45The applicant further submits that the communications with the respondent reflects ongoing adjustment problems, a failure to request/review/consider relevant medical information, failure to apply rationality to claims handling, stubborn responses to reasonable requests, and repeatedly ignoring communication, with very little explanation offered in response to repeated inquiries for rationale. The applicant argues that taken together these communications support a finding that the respondent’s behaviour and handling of this matter do not lead to the conclusion that the respondent simply made an error.
46The applicant submits that the totality of the respondent’s conduct satisfies the unreasonably withheld or delayed threshold under s. 10 of the Schedule. The applicant seeks a meaningful and proportionate lump-sum award, within the 50% ceiling calculated using the method summarized in Ross v. Aviva General Insurance, 2024 CanLII 43457 (ON LAT). She further seeks interest at 2% per month, compounded monthly on the award.
47The respondent submits that the Tribunal has confirmed that the conduct to attract an award must rise above being an incorrect decision and “excessive, imprudent, stubborn, inflexible, unyielding or immoderate”. The respondent submits that any partial approval of the treatment plan in dispute was not maintained in bad faith.
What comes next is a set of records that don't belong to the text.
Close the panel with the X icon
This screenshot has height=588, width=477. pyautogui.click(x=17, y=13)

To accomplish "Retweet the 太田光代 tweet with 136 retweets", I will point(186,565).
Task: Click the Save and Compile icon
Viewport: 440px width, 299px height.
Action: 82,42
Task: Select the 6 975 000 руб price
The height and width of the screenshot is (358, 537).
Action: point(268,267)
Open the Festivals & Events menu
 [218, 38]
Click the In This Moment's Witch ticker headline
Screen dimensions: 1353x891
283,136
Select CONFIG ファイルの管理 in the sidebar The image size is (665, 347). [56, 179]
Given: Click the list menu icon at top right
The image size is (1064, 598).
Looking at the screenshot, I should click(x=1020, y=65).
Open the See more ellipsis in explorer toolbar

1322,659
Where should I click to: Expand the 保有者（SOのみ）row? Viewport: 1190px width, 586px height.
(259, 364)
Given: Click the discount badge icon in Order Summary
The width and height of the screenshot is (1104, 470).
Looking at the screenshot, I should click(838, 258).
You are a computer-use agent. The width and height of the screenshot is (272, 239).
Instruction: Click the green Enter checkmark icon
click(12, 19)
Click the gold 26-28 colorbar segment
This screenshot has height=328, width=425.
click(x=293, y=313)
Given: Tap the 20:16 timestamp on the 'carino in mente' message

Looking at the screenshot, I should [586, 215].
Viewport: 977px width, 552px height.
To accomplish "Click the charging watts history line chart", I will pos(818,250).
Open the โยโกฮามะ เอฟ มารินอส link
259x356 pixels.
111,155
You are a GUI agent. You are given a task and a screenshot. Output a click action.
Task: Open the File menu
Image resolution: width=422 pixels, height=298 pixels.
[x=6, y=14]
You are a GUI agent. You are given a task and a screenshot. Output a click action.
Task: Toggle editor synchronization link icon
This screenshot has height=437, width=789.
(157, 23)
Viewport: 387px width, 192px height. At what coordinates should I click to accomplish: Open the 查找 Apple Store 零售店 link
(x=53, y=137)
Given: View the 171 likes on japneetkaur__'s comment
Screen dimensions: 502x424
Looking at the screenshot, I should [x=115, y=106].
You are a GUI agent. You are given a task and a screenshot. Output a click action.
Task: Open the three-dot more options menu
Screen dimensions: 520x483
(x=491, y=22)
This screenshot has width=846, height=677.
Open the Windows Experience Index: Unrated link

The respondent argues that as of September 2024, it had approved benefits up to and in excess of the non-CAT limits which is not evidence of an insurer purposely withholding benefits. The respondent submits that no benefits were unreasonably withheld or delayed and as such no award is payable.
48I find that specifically with respect to the OCF-18 in dispute, the respondent had reasonable grounds to partially approve the treatment plan in dispute. This is supported by the fact that I have found that the applicant is only partially entitled to the balance of the OCF-18 in dispute with only the disputed “Documentation (initial report)” being found reasonable and necessary. I find that the applicant has not provided sufficient evidence to support that this OCF-18 should have been reconsidered by the respondent and that its decision be reversed. Insurers are entitled to make errors and are not held to a standard of perfection. I do not find that the applicant has proved on a balance of probabilities that the respondent unreasonably withheld or delayed the payment of the balance of this OCF-18.
49With respect to the applicant’s submissions about the handling of the claim as a whole, the entire accident benefits file has not been provided for my review and therefore I am not privy to all of the deficiencies and conduct alleged by the applicant. Based on the Standard Benefit Statement, dated July 2, 2025, the respondent has paid a total of $62,988.26 in benefits which supports that the file has been adjusted, and a considerable amount of benefits have been paid. I therefore find that the applicant has not provided sufficient evidence to support that the respondent acted “excessive, imprudent, stubborn, inflexible, unyielding or immoderate”.
50For the reasons outlined above, I find that the applicant has not proven on a balance of probabilities that she is entitled to an award.
ORDER
51For the reasons outlined above, I find;
i. The applicant is partially entitled to the balance of the OCF-18 in dispute in the amount of $598.50, plus interest payable pursuant to s. 51 of the Schedule; and
ii. The respondent is not liable to pay an award.